I love history, but it hasn’t always loved me.
At school, learning made my head feel full but my heart feel empty. In third period, world history sent me around the globe. When we studied China, I felt the bones of my feet crack as my toes (that I thought were meant for running and jumping) were forcibly curled by iron bondages — disfigured in the name of beauty. Foot-binding wasn’t outlawed until 1912.
Psychology took me to secret bathroom trips, two fingers sliding down women’s throats worldwide, thinning us and thinning us until we disappear. Supermodels swallow pills and remove ribs while little girls swallow eating disorders and confidence dysphasia. Eighty-one percent of 10-year-old girls think they’re too fat.
Early morning U.S. history included detailed descriptions of 1950s wives whose smiles never faltered, not even when men sequestered themselves in rooms for cigars, politics and lewd jokes — because it’s not ladylike to think or make noise, or heaven forbid, disagree.
Art history brought me Cabrera’s "Portrait of Sor Juana Ines de la Cruz": a child prodigy whose intellect rivaled that of the men. In response to her genuine love of learning, they took her library. Three days later she renounced her learning in a document that was literally signed in her own blood: I, Sor Juana Ines de la Cruz, the worst in the world. As if there is nothing worse in the entire world than an intelligent girl.

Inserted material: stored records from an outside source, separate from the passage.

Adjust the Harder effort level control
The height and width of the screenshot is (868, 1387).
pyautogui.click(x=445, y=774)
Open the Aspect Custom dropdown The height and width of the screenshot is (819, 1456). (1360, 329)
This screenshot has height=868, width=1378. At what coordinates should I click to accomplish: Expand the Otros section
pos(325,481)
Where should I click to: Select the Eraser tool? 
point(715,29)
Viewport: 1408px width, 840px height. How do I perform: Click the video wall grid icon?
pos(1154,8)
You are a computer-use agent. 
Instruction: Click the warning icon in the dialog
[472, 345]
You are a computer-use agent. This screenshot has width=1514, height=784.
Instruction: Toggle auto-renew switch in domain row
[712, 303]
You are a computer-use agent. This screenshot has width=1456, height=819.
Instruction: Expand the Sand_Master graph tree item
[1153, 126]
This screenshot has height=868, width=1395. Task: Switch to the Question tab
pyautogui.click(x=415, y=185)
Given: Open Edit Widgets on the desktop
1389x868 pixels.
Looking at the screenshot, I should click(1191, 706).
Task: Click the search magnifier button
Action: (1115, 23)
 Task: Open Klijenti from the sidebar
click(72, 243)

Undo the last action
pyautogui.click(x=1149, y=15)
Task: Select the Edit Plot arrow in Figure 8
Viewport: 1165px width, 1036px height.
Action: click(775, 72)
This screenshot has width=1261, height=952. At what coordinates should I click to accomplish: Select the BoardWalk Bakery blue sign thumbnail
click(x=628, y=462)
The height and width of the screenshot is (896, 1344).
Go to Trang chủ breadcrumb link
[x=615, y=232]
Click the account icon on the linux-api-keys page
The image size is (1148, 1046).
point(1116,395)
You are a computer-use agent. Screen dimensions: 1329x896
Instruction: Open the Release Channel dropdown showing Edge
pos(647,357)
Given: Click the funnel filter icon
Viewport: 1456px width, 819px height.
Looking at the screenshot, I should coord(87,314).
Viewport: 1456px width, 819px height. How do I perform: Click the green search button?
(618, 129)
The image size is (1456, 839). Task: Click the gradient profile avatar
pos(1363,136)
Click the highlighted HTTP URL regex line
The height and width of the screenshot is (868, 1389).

With every collected piece of knowledge came the sobering realization that if I was born in a different time period or country, that would have been me. It’s a hard thing to tell a bright-eyed fourth-grader aiming to be president that today there are 31 million elementary school age girls worldwide who are denied access to education because of their gender. It hurts to think that there are precocious girls who love learning just as much as I do that grow up believing they have no place in education. I’m grateful that isn’t my story.
I feel a deep sense of respect and appreciation for the spitfire women of the 1800s, like Martha Hughes Cannon, who took control of history and placed themselves in the narrative. Political yard signs adorn my room and textbooks decorate my bookshelves because something happened right here in Utah that changed me.
Because of the monumental efforts of trailblazers of years past, I have opportunities available to me today that wouldn’t have been afforded to me in virtually any other time. When they spoke up and changed the status quo, they were changing it for all women present and future — our mothers, sisters, daughters. And they were changing it for me. That is a legacy that deserves to be honored. Mother, doctor and legislator, Cannon was everything I am currently trying to be. She did it all, and she did it with grace and tact — 25 years before women could even vote.1 comment on this story
When Sen. Deidre Henderson rose and spoke of standing on the shoulders of Cannon and all the spitfire women before her, I cried. My face was stained with a combination of both gratitude and grief as I considered the opportunities I have today, and mourned the loss of precocious and talented girls whose ideas remain unborn, suppressed by societal restrictions.
This is about much more than one statue or one woman. Cannon symbolizes the generations of young women who have a voice and a say in political, academic and public spheres in addition to their homes, namely, the Sandra Day O’Connors, the Madeleine Albrights, the 17-year-old political junkies who skip school to spend the day watching Cannon’s resolution march on. She changed the world, and I would like to change it for her.